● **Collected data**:

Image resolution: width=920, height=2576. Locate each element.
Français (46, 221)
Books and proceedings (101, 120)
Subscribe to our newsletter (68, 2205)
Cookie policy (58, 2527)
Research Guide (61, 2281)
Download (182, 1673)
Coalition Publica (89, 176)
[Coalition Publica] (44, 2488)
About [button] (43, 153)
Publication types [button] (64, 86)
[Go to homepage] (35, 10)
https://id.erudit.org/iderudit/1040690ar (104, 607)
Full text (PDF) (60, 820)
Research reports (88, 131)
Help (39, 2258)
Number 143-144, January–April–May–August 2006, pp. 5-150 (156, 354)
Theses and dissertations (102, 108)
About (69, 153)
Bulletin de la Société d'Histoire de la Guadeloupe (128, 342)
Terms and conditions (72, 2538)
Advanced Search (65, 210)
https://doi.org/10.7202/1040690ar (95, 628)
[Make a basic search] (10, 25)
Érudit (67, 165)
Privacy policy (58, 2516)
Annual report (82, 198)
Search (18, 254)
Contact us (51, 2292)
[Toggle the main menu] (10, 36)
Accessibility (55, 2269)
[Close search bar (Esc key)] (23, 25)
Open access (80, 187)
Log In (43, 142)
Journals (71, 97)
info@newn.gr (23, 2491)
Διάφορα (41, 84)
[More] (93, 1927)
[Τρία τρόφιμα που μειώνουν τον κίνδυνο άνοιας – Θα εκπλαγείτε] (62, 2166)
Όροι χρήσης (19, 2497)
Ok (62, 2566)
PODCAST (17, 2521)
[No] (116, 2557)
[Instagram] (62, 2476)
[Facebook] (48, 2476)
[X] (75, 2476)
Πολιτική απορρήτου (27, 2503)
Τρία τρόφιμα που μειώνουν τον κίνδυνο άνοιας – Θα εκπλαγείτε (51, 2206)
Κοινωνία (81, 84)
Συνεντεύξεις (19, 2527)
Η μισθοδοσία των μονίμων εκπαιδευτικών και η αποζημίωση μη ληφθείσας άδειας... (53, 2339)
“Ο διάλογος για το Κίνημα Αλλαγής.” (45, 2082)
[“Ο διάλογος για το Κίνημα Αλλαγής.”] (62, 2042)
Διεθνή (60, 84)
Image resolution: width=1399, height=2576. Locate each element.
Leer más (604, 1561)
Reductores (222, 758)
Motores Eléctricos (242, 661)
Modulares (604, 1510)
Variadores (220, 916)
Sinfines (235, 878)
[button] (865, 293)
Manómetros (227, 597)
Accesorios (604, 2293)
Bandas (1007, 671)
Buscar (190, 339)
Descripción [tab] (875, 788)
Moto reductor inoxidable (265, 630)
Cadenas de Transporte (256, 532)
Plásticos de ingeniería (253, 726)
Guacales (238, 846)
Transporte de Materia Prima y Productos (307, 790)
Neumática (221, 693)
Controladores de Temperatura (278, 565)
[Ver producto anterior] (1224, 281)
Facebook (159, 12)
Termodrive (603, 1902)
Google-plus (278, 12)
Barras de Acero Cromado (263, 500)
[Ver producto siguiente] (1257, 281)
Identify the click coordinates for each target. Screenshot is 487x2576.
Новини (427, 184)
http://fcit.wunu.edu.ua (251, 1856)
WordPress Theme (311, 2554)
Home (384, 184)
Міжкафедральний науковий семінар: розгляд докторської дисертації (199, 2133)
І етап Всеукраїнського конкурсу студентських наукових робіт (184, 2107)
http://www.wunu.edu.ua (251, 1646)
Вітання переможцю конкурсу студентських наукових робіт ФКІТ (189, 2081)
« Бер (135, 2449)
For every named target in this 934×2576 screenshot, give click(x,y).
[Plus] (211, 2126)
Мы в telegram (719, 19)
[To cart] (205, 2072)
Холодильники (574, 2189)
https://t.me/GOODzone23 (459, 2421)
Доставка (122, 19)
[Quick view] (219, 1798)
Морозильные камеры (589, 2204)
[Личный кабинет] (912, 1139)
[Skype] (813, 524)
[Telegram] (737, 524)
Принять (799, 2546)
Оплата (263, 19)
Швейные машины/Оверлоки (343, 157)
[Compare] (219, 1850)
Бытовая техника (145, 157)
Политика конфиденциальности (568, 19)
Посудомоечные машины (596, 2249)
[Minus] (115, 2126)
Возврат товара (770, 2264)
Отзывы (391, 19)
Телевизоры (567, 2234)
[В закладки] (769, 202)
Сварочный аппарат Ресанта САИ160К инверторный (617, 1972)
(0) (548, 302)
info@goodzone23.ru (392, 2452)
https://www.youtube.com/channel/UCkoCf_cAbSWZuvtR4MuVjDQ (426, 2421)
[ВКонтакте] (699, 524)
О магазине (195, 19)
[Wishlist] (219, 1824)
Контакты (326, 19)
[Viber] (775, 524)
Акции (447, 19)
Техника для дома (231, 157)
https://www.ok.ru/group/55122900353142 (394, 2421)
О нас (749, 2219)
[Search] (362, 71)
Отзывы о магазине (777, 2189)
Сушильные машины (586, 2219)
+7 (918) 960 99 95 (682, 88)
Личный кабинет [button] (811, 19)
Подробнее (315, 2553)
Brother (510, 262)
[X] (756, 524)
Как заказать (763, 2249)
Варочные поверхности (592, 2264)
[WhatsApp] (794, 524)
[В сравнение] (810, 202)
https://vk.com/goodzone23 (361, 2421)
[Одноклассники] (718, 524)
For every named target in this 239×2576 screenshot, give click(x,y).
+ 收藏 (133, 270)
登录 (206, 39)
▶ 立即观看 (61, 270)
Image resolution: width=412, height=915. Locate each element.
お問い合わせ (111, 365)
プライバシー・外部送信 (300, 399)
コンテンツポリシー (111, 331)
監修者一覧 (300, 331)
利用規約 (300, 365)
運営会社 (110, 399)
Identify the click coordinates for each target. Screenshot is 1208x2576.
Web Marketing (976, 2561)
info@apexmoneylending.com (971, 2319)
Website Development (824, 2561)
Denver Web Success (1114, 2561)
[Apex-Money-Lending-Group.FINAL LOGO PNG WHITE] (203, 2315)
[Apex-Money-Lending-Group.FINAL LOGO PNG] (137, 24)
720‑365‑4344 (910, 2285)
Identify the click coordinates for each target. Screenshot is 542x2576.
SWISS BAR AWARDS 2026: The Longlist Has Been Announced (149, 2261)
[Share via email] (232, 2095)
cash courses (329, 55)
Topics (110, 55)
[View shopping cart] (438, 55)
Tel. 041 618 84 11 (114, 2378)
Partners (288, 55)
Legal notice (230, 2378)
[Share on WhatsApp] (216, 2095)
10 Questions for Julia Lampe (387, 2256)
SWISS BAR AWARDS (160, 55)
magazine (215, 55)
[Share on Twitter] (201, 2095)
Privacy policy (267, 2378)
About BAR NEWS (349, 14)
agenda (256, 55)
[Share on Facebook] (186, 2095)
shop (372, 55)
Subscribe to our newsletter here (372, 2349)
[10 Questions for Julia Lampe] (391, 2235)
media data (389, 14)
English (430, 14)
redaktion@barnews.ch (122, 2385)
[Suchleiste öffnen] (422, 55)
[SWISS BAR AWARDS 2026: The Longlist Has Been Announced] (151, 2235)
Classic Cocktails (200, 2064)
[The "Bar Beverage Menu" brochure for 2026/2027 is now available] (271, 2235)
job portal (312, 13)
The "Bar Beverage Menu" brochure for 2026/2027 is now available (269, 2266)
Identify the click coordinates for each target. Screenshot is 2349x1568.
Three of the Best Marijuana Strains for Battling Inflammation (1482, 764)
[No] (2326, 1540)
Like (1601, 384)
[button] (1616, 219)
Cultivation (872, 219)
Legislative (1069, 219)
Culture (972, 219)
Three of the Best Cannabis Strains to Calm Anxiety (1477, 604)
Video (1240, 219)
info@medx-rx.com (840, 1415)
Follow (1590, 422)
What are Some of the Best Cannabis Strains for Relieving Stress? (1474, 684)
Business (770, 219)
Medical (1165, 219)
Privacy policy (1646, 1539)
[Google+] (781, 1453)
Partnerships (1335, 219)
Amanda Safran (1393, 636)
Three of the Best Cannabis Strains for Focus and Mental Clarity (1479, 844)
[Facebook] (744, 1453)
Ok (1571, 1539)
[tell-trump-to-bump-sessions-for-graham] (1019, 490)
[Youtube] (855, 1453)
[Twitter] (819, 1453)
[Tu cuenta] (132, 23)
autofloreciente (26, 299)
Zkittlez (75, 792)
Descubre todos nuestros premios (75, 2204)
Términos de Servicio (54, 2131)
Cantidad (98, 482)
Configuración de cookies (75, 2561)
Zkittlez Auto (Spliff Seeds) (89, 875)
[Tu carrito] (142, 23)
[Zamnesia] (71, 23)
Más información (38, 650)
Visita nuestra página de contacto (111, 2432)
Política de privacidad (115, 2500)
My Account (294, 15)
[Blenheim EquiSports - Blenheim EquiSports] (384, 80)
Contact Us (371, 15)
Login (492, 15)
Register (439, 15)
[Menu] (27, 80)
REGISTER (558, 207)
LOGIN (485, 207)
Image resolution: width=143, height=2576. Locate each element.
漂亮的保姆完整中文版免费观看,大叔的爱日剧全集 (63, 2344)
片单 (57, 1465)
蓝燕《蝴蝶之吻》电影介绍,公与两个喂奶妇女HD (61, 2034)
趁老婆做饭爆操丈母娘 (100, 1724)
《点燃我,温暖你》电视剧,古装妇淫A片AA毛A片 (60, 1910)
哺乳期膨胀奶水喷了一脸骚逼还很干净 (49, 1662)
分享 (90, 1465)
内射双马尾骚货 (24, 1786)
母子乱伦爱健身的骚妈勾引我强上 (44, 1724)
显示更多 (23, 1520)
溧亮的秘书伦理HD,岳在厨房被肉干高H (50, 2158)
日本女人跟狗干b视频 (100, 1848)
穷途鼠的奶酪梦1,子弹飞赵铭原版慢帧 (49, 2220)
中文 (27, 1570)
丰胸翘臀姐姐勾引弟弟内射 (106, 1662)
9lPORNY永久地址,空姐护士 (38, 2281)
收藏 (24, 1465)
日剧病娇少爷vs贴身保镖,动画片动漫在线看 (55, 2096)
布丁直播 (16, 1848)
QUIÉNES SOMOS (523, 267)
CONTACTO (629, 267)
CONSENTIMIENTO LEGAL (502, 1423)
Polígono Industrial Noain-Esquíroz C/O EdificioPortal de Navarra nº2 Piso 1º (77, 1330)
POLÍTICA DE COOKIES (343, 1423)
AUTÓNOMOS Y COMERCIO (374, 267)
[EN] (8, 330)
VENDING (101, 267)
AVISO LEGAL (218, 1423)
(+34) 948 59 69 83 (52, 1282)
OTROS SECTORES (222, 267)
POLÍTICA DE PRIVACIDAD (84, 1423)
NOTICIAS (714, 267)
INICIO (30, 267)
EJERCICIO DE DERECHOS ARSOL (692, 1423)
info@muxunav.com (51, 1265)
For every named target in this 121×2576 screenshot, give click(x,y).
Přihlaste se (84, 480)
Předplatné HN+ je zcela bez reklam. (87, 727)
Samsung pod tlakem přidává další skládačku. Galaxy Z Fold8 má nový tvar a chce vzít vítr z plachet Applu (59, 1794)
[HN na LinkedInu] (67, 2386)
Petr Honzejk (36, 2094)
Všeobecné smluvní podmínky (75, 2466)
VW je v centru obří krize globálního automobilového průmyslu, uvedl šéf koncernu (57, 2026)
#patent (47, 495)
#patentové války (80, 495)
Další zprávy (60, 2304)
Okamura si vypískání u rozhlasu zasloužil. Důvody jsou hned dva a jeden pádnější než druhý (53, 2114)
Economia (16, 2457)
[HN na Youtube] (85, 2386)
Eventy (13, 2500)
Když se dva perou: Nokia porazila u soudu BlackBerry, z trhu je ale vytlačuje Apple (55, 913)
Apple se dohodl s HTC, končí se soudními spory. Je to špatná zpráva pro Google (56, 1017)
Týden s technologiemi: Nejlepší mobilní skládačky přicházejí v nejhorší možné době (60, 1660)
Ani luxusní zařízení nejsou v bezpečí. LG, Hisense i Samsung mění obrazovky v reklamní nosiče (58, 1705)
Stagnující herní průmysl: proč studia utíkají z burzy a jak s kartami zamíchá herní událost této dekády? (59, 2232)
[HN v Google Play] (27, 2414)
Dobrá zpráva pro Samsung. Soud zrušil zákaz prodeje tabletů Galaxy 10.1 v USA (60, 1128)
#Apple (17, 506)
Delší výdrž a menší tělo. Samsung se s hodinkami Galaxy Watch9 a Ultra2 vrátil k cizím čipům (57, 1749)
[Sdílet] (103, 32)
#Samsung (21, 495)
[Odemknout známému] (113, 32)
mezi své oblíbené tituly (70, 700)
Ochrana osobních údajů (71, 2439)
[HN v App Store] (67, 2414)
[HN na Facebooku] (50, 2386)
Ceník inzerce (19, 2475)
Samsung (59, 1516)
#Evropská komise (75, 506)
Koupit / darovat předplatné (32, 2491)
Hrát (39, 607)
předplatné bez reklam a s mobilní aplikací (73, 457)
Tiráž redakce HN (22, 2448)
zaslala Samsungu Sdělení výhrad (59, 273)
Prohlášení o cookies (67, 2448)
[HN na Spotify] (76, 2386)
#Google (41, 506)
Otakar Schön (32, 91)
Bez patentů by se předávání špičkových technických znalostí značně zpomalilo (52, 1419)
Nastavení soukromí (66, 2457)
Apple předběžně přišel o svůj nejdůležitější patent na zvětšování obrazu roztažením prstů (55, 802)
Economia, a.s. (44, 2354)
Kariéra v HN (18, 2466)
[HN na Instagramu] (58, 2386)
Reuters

● **Directions**: Only the lines above starting at the one containing "穷途鼠的奶酪梦1,子弹飞赵铭原版慢帧 (49, 2220)" and ending at the one containing "OTROS SECTORES (222, 267)", both included, are to be returned, exactly as they read.

● **Answer section**:
穷途鼠的奶酪梦1,子弹飞赵铭原版慢帧 (49, 2220)
中文 (27, 1570)
丰胸翘臀姐姐勾引弟弟内射 (106, 1662)
9lPORNY永久地址,空姐护士 (38, 2281)
收藏 (24, 1465)
日剧病娇少爷vs贴身保镖,动画片动漫在线看 (55, 2096)
布丁直播 (16, 1848)
QUIÉNES SOMOS (523, 267)
CONTACTO (629, 267)
CONSENTIMIENTO LEGAL (502, 1423)
Polígono Industrial Noain-Esquíroz C/O EdificioPortal de Navarra nº2 Piso 1º (77, 1330)
POLÍTICA DE COOKIES (343, 1423)
AUTÓNOMOS Y COMERCIO (374, 267)
[EN] (8, 330)
VENDING (101, 267)
AVISO LEGAL (218, 1423)
(+34) 948 59 69 83 (52, 1282)
OTROS SECTORES (222, 267)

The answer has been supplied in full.